8. A fireproof board performance testing system, characterized in that, include: The coupling scenario construction module is used to construct multi-dimensional coupling detection scenarios for the target fireproof board based on the simulation model. Among them, the multi-dimensional coupling detection scenarios include temperature change fire-mechanics-corrosion coupling scenario, humidity change-corrosion-insulation coupling scenario, airflow interference-temperature change-insulation coupling scenario, and aging-corrosion-fire resistance coupling scenario. The performance index acquisition module is used to acquire the thermal insulation performance index, fire resistance performance index, mechanical performance index and corrosion resistance performance index of the target fireproof board under different multi-dimensional coupled testing scenarios. The coupling detection module is used to input the thermal insulation performance index, fire resistance performance index, mechanical performance index and corrosion resistance performance index under the same multidimensional coupling detection scenario into the preset coupling performance detection model to obtain the coupling performance index of the target fireproof board under the corresponding multidimensional coupling detection scenario.

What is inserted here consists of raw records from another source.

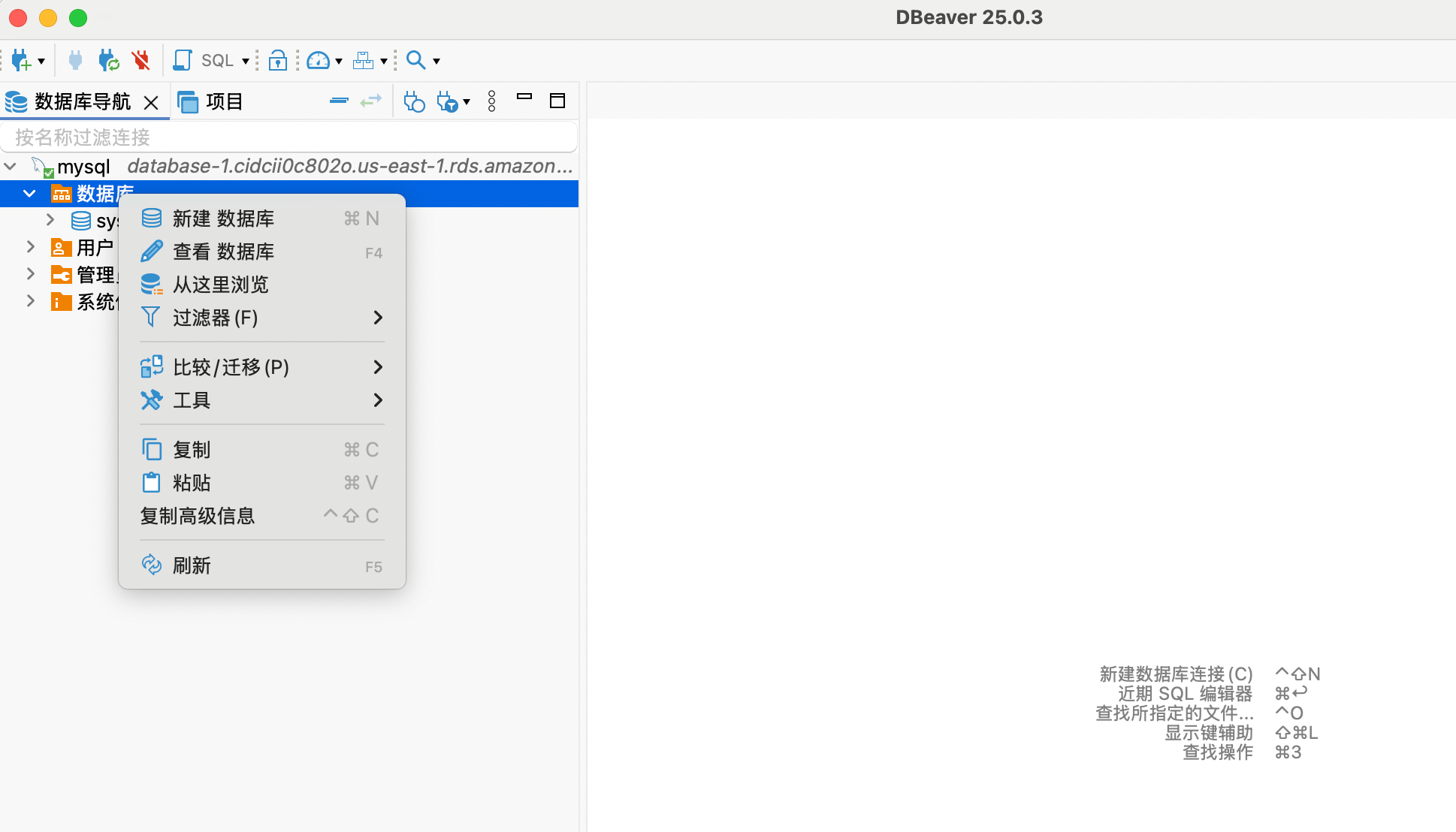
Task: Close the 数据库导航 tab
Action: pyautogui.click(x=151, y=102)
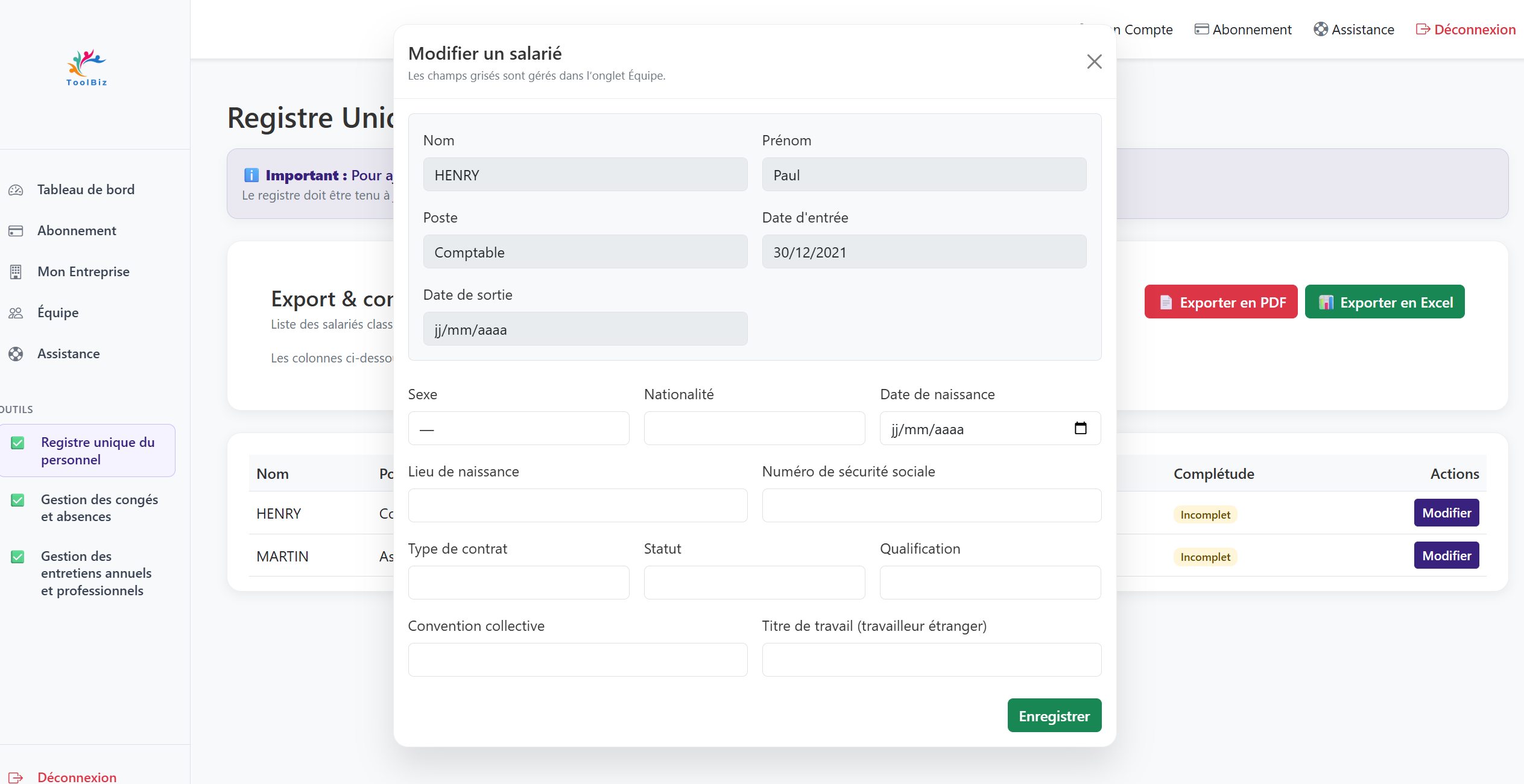Click the Tableau de bord gauge icon

point(16,190)
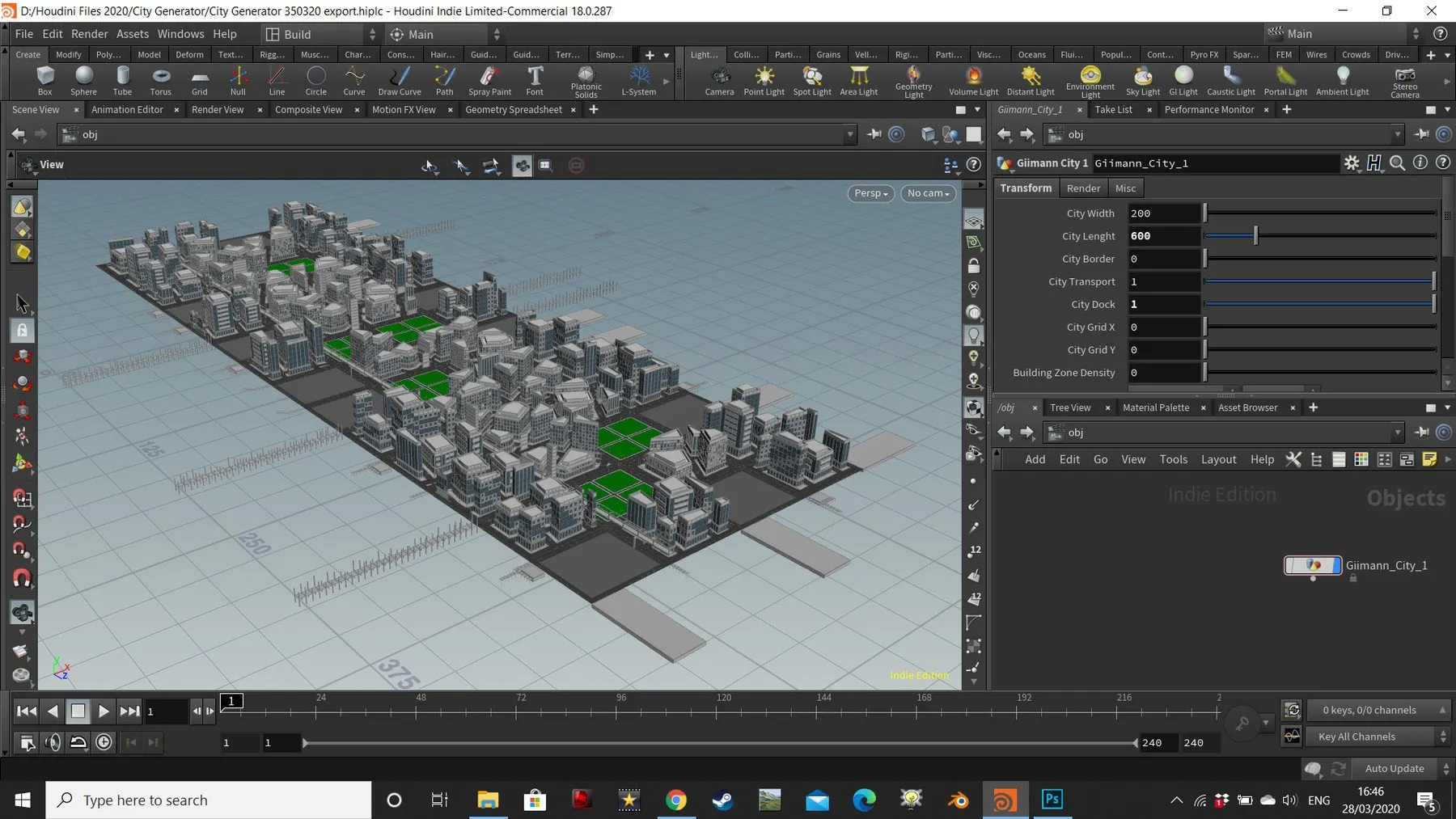Screen dimensions: 1456x819
Task: Open the No cam camera dropdown
Action: pyautogui.click(x=927, y=193)
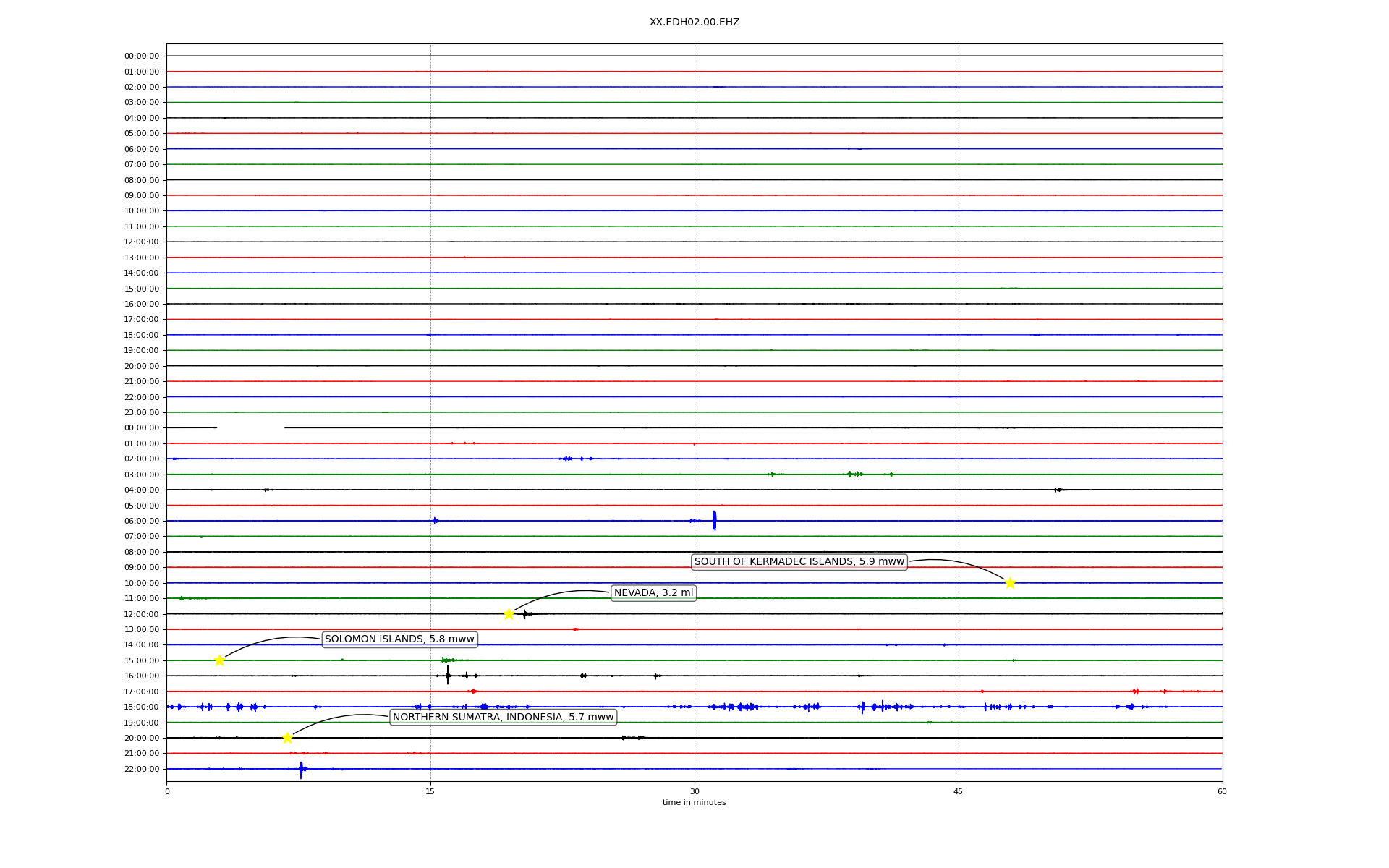
Task: Click the blue spike on 22:00:00 trace
Action: tap(301, 769)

The comprehensive performance evaluation module is used to input the various coupled performance indices into a preset comprehensive performance evaluation model to obtain the comprehensive performance index of the target fireproof board.
9. A computer device, characterized in that, The computer device includes a memory and a processor, wherein the memory stores a computer program, and the processor executes the computer program to implement a method for testing the performance of a fireproof board as described in any one of claims 1-7.
10. A computer-readable storage medium, characterized in that, The computer-readable storage medium stores a computer program, and the processor executes the computer program to implement a method for testing the performance of a fireproof board as described in any one of claims 1-7.